__WORK REQUIRED__
Continue the passage about Uncle Ike's Pot Shop, beginning after its final sentence.

Uncle Ike's Pot Shop opened on September 30, 2014, and was the second cannabis retailer in Seattle, after Cannabis City. As of 2016 it led the state of Washington in cannabis retail sales at over $1 million per month. The proprietor is Ian Karl Eisenberg, aka "Uncle Ike".

The business is both praised for being the first to inform consumers about pesticides in their product, and criticized for contributing to gentrification of the neighborhood it is located in, Seattle's Central District. In 2016, the store conducted a voluntary recall, along with some other Washington state dispensaries, after cannabis product testing indicated undesirable pesticide levels in cannabis products from some suppliers. The incident revealed that there was "no unified protocol" for initiating recalls or notifying businesses or consumers about pesticide.

When it opened, the shop was said to be "built like a fortress" with security provided by a company owned and staffed by ex-military service members. As of 2022, Uncle Ike's has expanded to five shops in Seattle, including an outlet store in unincorporated community of White Center, Washington just outside of Seattle.

__Collected data__
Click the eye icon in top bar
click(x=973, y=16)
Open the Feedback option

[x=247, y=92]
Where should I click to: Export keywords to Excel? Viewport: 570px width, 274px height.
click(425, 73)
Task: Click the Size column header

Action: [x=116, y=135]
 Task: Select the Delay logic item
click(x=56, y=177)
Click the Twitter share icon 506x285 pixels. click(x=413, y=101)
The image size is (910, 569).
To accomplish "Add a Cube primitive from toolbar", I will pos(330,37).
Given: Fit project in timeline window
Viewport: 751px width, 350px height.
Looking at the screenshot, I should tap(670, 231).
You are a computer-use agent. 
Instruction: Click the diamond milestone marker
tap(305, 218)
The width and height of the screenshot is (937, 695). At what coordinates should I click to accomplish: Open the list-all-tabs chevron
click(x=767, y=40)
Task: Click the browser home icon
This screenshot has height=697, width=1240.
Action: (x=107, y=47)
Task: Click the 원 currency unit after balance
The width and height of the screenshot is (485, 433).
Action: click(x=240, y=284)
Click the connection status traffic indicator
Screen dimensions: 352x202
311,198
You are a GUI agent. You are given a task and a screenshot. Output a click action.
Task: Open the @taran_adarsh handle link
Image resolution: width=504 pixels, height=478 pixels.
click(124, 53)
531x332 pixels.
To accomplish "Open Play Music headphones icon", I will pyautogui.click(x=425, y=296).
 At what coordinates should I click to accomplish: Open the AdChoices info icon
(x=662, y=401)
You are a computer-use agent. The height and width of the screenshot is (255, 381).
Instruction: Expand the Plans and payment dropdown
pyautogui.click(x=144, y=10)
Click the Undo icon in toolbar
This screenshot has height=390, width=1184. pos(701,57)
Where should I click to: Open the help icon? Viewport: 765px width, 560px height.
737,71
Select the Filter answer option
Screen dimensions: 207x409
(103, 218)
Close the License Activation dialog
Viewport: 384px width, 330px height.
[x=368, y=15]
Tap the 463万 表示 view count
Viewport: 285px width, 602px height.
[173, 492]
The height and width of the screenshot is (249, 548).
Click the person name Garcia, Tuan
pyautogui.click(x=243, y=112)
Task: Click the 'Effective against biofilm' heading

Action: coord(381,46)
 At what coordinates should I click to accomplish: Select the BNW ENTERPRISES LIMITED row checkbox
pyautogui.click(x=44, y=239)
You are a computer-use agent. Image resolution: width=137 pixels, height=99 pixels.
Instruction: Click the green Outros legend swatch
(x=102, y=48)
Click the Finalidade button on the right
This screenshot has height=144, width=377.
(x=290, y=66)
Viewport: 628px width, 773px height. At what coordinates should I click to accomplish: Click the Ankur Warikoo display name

__EXERCISE OUTPUT__
The Capitol Hill store was struck twice in three days in late May–early June 2025, in two smash and grab burglaries involving the use of a stolen car as a ram to gain entry to the building. The incidents, and other similar attacks, indicated "the relative ease of car theft" in Seattle.

=== Controversy ===
Protests at the shop started a week after it opened in 2014.

The Seattle chapter of Black Lives Matter, under the leadership of activist Marissa Johnson, was criticized for allowing antisemitic remarks at some 2015 rallies concerning Eisenberg's ownership.

After a Martin Luther King Jr. Day, 2016 protest outside his store, Eisenberg replied through social media that he had moved into vacant property and his several businesses do not contribute to gentrification. Some protestors complained on 420 Day (April 20), 2016, that the business is located three feet (1 meter) from a church that sometimes has youth events. More antisemitic comments from a Seattle activist were recorded by Eisenberg and posted online in 2017.

Eisenberg reported more vandalism during a July 22, 2020 riot which he considered unrelated to the Capitol Hill Autonomous Zone protests, but falsely labeling him as a former member of the Israel Defense Forces.